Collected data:
· · · · · · ·

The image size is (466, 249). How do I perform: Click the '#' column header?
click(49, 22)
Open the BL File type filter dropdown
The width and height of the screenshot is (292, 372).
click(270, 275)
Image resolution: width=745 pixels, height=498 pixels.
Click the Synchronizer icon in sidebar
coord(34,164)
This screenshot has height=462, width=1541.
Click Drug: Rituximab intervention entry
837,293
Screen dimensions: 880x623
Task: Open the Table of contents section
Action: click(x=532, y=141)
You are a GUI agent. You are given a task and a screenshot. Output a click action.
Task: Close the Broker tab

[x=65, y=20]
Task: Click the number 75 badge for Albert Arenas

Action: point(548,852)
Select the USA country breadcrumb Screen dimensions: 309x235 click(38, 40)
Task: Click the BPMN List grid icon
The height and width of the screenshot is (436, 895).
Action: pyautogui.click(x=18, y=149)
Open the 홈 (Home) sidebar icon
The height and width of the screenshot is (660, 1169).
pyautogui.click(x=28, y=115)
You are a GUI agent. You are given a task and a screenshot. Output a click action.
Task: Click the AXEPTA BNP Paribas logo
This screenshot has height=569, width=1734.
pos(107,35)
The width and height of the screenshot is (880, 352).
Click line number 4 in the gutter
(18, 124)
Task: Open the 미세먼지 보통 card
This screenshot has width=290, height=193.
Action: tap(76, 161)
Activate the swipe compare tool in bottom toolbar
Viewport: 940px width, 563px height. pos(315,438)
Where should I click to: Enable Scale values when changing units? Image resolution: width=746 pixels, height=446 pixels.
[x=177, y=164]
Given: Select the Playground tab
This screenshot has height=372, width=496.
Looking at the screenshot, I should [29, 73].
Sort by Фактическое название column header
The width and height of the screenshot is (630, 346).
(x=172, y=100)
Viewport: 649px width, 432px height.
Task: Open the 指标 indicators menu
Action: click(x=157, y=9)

· · · · · · ·

Every record above is to be transcribed exactly as written.

The image size is (466, 249). How do I perform: Click the '#' column header?
click(49, 22)
Open the BL File type filter dropdown
The width and height of the screenshot is (292, 372).
click(270, 275)
Image resolution: width=745 pixels, height=498 pixels.
Click the Synchronizer icon in sidebar
coord(34,164)
This screenshot has height=462, width=1541.
Click Drug: Rituximab intervention entry
837,293
Screen dimensions: 880x623
Task: Open the Table of contents section
Action: click(x=532, y=141)
You are a GUI agent. You are given a task and a screenshot. Output a click action.
Task: Close the Broker tab

[x=65, y=20]
Task: Click the number 75 badge for Albert Arenas

Action: point(548,852)
Select the USA country breadcrumb Screen dimensions: 309x235 click(38, 40)
Task: Click the BPMN List grid icon
The height and width of the screenshot is (436, 895).
Action: pyautogui.click(x=18, y=149)
Open the 홈 (Home) sidebar icon
The height and width of the screenshot is (660, 1169).
pyautogui.click(x=28, y=115)
You are a GUI agent. You are given a task and a screenshot. Output a click action.
Task: Click the AXEPTA BNP Paribas logo
This screenshot has height=569, width=1734.
pos(107,35)
The width and height of the screenshot is (880, 352).
Click line number 4 in the gutter
(18, 124)
Task: Open the 미세먼지 보통 card
This screenshot has width=290, height=193.
Action: tap(76, 161)
Activate the swipe compare tool in bottom toolbar
Viewport: 940px width, 563px height. pos(315,438)
Where should I click to: Enable Scale values when changing units? Image resolution: width=746 pixels, height=446 pixels.
[x=177, y=164]
Given: Select the Playground tab
This screenshot has height=372, width=496.
Looking at the screenshot, I should [29, 73].
Sort by Фактическое название column header
The width and height of the screenshot is (630, 346).
(x=172, y=100)
Viewport: 649px width, 432px height.
Task: Open the 指标 indicators menu
Action: click(x=157, y=9)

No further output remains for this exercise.